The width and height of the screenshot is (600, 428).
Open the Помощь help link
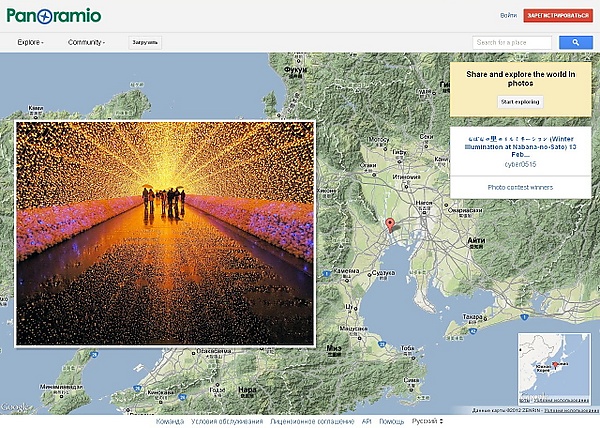(391, 422)
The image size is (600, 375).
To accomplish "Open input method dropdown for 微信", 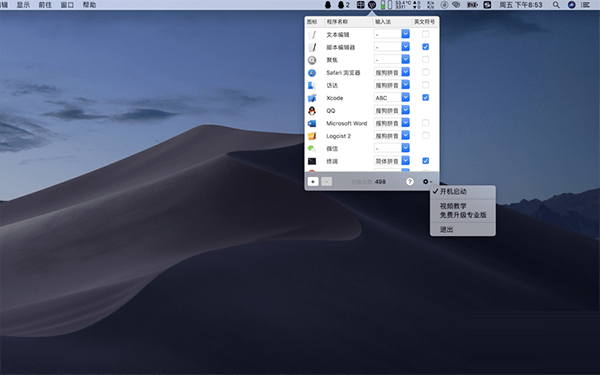I will click(406, 148).

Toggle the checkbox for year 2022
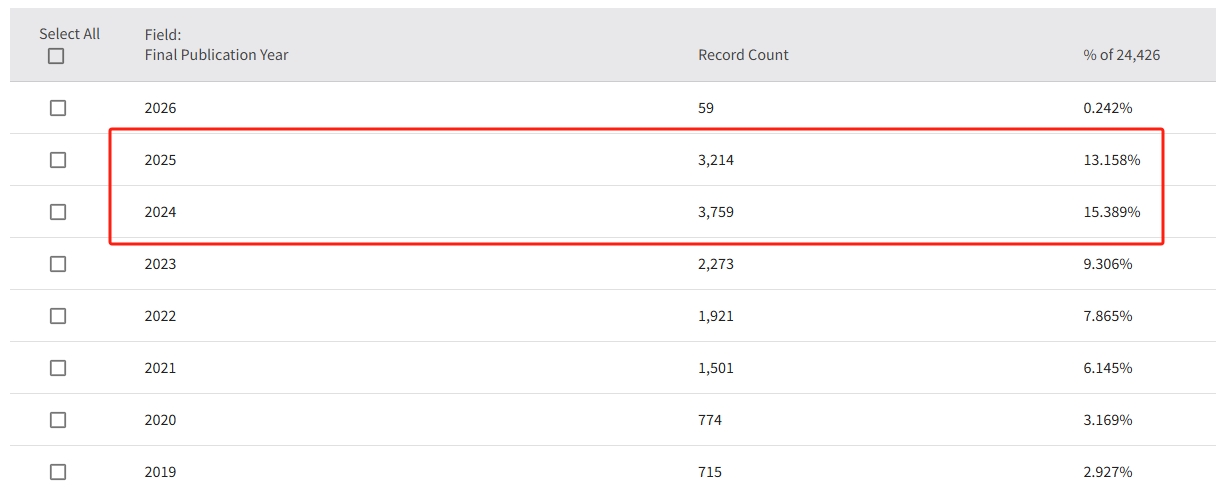pyautogui.click(x=58, y=316)
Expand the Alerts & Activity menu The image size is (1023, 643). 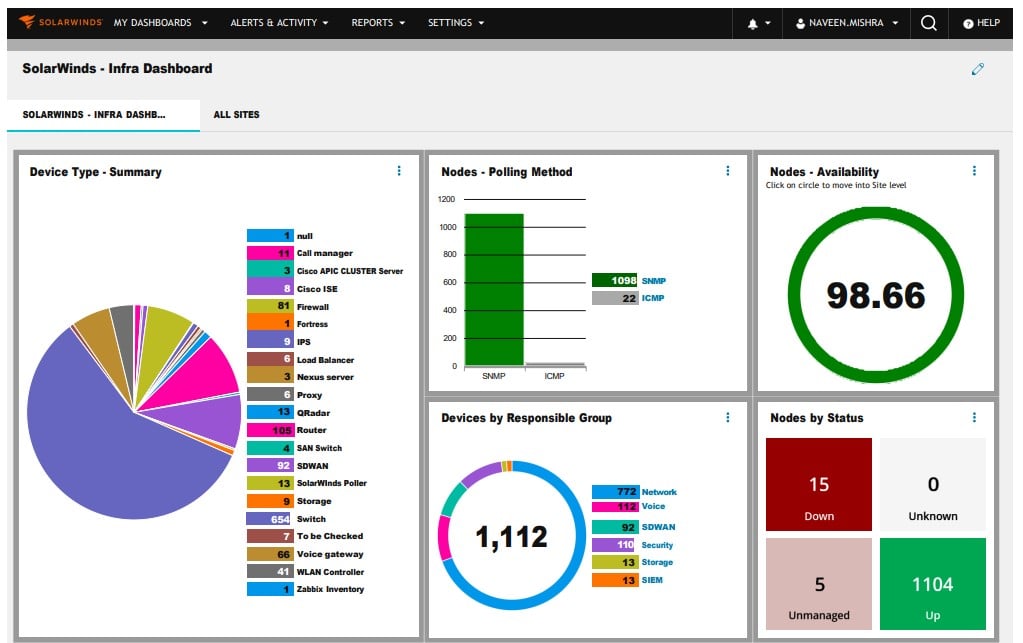[x=279, y=23]
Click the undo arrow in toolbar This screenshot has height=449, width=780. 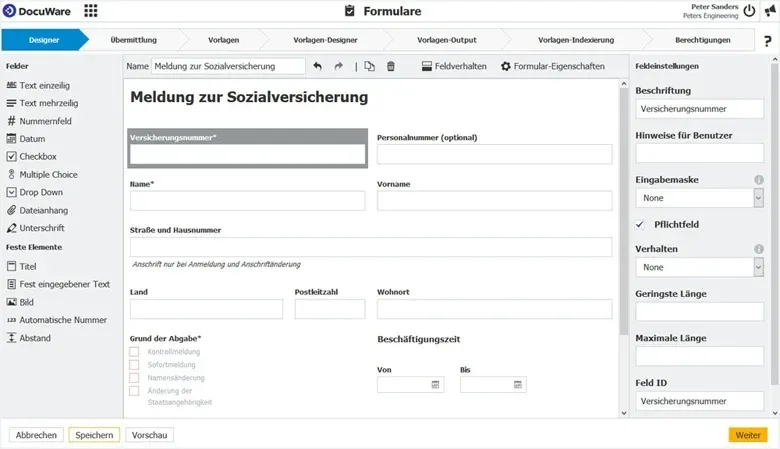click(318, 66)
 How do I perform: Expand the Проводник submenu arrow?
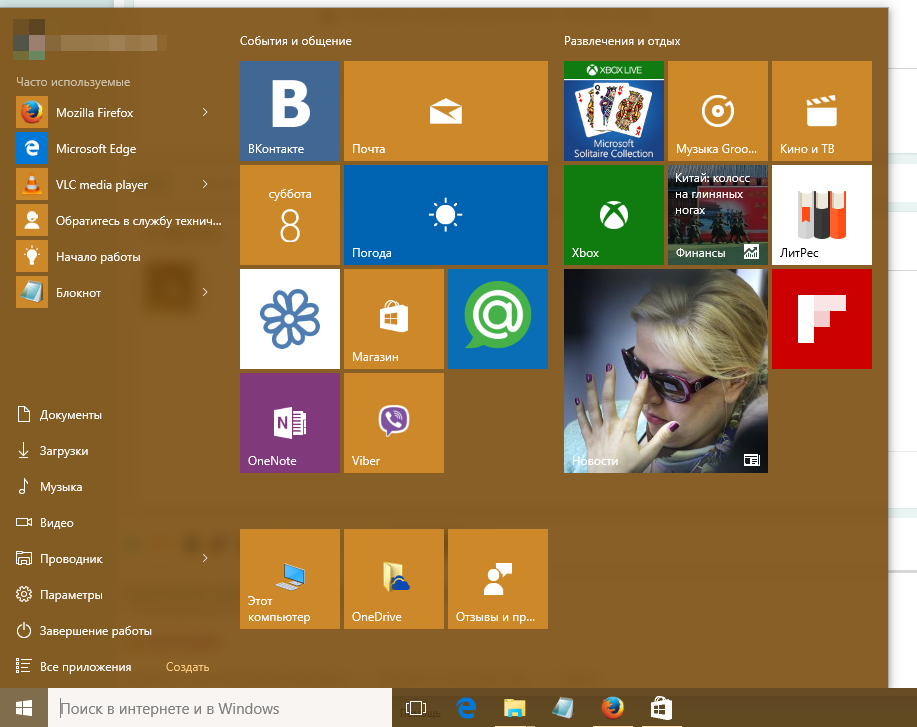pyautogui.click(x=205, y=559)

━━━━━━━━

| EXERCISE BRIEF |
Leave out each picture and extract the lines from the one containing "How do I perform: Expand" through the end of the records above, inclusive, exactly as they stand.

| TASK RESPONSE |
 How do I perform: Expand the Проводник submenu arrow?
pyautogui.click(x=205, y=559)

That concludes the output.